The Cayman Islands government’s key justification for immigration policy changes over the last decade was, in fact, dead wrong.
As highlighted by Immigration Appeals Tribunal chairman Sophia Harris, the European Convention on Nationality — which states that foreigners are entitled to citizenship in countries where they’ve lived for 10 years or more — did not extend to Cayman, despite government’s repeated assertions otherwise, starting from the crusade to roll out the “rollover policy” in 2003, and continuing until fairly recently when legal research set the matter straight.
Astonishingly, we are now learning that even the United Kingdom itself is not a signatory to the European Convention on Nationality. If that is indeed the case, how could local politicians ever concoct the scenario that Cayman was bound, by proxy, to the tenets of the Convention?
Which leads us to inquire:
How is it possible for the government of a country to have been so utterly incorrect about a legal issue so fundamental to the country’s economy and culture?
Attorney General Sam Bulgin says his chambers’ position “has always been” that the convention didn’t apply; then why not make that fact known at some point since 2003?
Why did our British administrators responsible for international agreements, including the Governor (at the time, Bruce Dinwiddy) and the U.K. Foreign and Commonwealth Office, allow Cayman politicians to promote such a consequential fiction?
Further, it is now clear the current government has known about this deception for well over a year — the evidence is buried in the fine print in a June 2012 committee report.

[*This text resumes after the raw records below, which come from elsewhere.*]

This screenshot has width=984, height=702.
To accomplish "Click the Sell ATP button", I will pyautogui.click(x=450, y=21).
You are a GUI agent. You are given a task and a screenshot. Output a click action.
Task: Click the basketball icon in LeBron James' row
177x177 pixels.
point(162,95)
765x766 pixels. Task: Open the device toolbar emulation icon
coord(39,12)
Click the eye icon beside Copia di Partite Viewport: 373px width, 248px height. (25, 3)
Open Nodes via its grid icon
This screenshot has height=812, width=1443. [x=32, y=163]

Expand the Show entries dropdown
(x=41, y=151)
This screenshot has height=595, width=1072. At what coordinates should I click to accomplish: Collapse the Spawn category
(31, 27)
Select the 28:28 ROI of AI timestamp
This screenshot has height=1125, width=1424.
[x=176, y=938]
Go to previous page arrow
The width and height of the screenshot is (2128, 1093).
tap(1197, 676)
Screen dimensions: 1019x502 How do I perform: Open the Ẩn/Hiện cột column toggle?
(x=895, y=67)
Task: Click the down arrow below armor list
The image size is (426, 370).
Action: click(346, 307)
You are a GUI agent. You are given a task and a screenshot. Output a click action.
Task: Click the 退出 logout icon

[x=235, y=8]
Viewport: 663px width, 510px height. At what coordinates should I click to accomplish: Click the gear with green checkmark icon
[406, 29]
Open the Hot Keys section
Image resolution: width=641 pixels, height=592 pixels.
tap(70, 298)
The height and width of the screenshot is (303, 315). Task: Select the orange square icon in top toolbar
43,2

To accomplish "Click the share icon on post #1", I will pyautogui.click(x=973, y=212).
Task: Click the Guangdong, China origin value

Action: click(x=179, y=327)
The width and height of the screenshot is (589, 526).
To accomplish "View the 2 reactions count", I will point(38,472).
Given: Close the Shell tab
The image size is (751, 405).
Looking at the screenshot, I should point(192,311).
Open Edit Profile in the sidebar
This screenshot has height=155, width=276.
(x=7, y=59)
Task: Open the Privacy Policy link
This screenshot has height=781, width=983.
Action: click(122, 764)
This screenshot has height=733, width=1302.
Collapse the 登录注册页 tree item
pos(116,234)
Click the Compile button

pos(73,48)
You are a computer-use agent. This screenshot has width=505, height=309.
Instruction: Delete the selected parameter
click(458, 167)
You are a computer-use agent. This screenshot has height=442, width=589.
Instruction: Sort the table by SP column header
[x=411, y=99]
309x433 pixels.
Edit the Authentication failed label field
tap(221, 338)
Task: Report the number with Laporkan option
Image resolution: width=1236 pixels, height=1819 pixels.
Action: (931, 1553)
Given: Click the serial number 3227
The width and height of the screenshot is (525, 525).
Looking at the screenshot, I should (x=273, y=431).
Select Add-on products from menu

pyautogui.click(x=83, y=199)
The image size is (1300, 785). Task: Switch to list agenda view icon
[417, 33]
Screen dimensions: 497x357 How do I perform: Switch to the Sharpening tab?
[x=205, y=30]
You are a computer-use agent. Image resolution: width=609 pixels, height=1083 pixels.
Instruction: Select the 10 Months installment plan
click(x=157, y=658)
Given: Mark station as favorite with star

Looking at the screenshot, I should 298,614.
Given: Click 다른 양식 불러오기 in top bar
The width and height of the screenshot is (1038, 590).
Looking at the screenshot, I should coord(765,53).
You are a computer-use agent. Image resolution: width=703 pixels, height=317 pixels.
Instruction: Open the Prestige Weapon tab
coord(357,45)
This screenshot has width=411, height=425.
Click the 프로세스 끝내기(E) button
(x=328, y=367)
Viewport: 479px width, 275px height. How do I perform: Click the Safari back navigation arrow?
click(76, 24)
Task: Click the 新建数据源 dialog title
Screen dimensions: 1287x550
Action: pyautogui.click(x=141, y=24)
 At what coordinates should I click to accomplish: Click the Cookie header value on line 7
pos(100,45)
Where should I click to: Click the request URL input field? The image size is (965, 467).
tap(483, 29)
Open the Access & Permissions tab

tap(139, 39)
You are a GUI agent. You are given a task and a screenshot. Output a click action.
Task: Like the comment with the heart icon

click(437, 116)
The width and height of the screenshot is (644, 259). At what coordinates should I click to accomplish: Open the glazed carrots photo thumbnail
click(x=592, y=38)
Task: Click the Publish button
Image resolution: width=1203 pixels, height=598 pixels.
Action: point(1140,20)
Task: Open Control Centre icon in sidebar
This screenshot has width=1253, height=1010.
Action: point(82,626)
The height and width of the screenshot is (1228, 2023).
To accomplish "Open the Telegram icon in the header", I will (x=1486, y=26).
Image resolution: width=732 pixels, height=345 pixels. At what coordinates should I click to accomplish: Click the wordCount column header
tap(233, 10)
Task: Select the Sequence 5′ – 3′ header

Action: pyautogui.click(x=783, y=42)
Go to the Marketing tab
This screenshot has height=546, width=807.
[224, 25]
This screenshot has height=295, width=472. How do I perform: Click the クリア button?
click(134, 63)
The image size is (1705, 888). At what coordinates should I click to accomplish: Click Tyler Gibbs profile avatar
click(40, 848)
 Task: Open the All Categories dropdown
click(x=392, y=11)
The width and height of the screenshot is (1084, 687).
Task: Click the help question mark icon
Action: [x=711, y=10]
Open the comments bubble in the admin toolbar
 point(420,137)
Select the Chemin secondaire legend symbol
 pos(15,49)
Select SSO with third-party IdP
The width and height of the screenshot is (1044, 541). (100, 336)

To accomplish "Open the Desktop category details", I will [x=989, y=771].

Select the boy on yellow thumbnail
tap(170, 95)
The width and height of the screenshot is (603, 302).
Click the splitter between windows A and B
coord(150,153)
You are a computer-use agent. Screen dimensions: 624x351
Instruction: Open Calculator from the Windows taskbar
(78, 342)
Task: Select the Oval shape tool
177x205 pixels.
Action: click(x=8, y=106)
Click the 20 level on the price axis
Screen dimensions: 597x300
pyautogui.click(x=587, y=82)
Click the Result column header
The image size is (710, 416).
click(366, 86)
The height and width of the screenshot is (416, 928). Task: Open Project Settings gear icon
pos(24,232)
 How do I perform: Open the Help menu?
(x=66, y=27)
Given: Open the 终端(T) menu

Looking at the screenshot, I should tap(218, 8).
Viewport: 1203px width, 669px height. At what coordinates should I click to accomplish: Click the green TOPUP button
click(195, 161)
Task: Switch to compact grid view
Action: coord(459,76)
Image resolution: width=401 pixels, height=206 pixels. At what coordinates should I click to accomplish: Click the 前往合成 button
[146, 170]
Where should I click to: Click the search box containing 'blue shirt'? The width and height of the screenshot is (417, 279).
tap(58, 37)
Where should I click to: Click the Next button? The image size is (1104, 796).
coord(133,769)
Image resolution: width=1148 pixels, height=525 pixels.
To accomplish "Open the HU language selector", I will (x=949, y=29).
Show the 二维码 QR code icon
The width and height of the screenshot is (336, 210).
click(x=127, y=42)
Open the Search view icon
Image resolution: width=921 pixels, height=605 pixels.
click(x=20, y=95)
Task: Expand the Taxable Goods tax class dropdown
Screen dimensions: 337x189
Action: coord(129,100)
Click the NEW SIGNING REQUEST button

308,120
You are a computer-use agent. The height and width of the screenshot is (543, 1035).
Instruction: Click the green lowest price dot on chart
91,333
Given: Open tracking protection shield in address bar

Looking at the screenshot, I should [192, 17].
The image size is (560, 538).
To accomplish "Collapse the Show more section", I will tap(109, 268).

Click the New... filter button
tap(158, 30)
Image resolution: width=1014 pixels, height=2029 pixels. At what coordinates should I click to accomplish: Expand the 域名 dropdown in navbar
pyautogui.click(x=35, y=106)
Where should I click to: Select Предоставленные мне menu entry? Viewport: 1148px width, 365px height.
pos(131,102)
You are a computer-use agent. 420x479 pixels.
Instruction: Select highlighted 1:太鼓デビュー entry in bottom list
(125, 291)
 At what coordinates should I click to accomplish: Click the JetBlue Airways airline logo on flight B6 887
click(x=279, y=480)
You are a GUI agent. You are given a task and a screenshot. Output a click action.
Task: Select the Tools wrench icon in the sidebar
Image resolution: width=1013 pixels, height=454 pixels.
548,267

Why did the government not publicly admit its error all the way through the 2013 political campaign and election, as well as last year’s complete overhaul of Cayman’s Immigration Law?
It is impossible to quantify how much Cayman has suffered as a result of government’s misinformation, which engendered the most divisive piece of legislation in the modern history of these islands, dividing Cayman into two distinct communities: locals and expatriates. The blunder also was the driving force behind the UDP government’s mass approval of status grants in 2004, and has contributed to continued economic uncertainty, instability and social animus in the country.
The passage of Cayman’s rollover legislation in 2003 was based on the premise that foreign workers must have their residency in Cayman “interrupted,” lest they reach the 10-year threshold and be entitled to permanent residence and citizenship.
This foundational assumption apparently was untrue, and consequently hundreds of companies have sent thousands of their best employees packing based on this misconception.
Local attorney Sherri Bodden-Cowan, who led efforts to craft reports on the term limit issue in 2003 and 2012, says government considers the 10-year period an “international norm” rather than a treaty obligation — or as the 2012 report stated, a “persuasive authority” rather than a “binding authority.” This swivel is most unsatisfying.
Someone in the government — possibly the attorney general, premier, governor or FCO representative — needs to provide clear answers to the following questions:
- What international conventions do apply to Cayman?
- According to international obligations, how many years must a person reside in Cayman before being entitled to citizenship (20, 30, 40)? If there is no number, please say so.
- And finally, if the U.K. signs human rights agreements, economic agreements, or any other international agreements, do they, or do they not, extend to U.K. overseas territories, such as the Cayman Islands?